Cancer types : I believe someone has already done the math here. By that I mean, someone has gone through each of the 40 subjects, and added up the cancer types, which is a real service to the board. Can we agree on that? I always find a neat tidy summary, reflecting minutes of unnecessary work, to be helpful. Someone already did that.
So instead, moving right along, let's summarize the cohort dosing data:
3 subjects received doses of 450mg/m2, and
8 subjects received doses of 350mg/m2, and
a lot of other people, roughly 40-11, you do the math, received less
Next biomarkers.
OK I keep hearing about the 48%. That is the percent of 31 subjects who had increases in p21.
But, what is underreported is that 52% of patients had a less than 10% response to Kevetrin More than half had no response? Was that on the poster? It was. Were those the patients in the early cohorts? Maybe, but watch out: you try to put any information on an ASCO poster and you will be toast. Unless it is a tidbit that someone went up by 205% That's a lot, right? It is a lot. More than 200% is...oh yeah more than doubled. Although 205% and 200% are very similar. At any rate it is a big increase and someone snuck this data point right under those ASCO noses. Am I right?
Next ,the summary ( and this is very grand , I can assure you):
Here I would very much like to present a 1, and a 2, and a 3, and maybe even a 4, of the very simplest facts about the mechanism of action of Kevetrin. These facts would be known by you had you paid even the slightest bit of attention to any prior CTIX press releases abut Kevetrin or to the 2013 poster, to cite just one easy example. These very same facts are repeated in the ASCO poster under the SUMMARY, and then they are endlessly repeated by a variety of posters, on this board, as new information. They refer to hiphoptosis and degraded mutants, among other sordid topics. I cannot repeat them here, even though many of you you find the repetition of very old p53 mechanisms of action to be soothing.
OK so there you have it. next topic: CEO update of the the days old poster...to be continued.

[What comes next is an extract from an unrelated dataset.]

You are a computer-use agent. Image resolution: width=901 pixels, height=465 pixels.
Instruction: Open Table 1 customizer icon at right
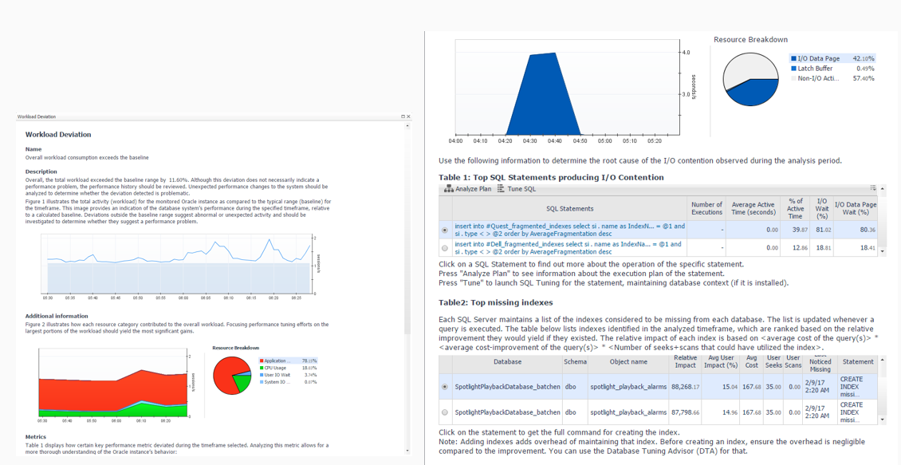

What could ground the flight? Can try to think about bit about Kevetrin first. Of course there is the chance it does work so well, but let's say that it does. Cancer treatment is just on the cusp of revolutionary changes. This is not my opinion, it is that of lots of oncologists, such as a Dr Herbst head of Oncology at Yale whom I read quoted in an interview earlier today. He expects immunotherapy to change cancer treatment drastically in the next 5 years. Now you could argue that people are always saying that everything is about to change, but let's say he is right. I would like to be able to understand how K fits with CAR-T therapies. It is non-toxic, so it could be an additive to many regimens, and it seems as though it ought to provide extra anti tumor activity. Once CTIX Dana Farber figure out the best dosing I can imagine all sorts of people on the phone- or on LinkedIn- or however CEO's of pharma firms do business, calling/emailing Beverly and Dana Farber to line up a trial of Kevetrin.
This probably sounds overly optimistic- the airplane take off stuff-from me. But if Kevetrin will provide some benefit the lack of toxicity will be key to its use as an adjunct for lots of tumors.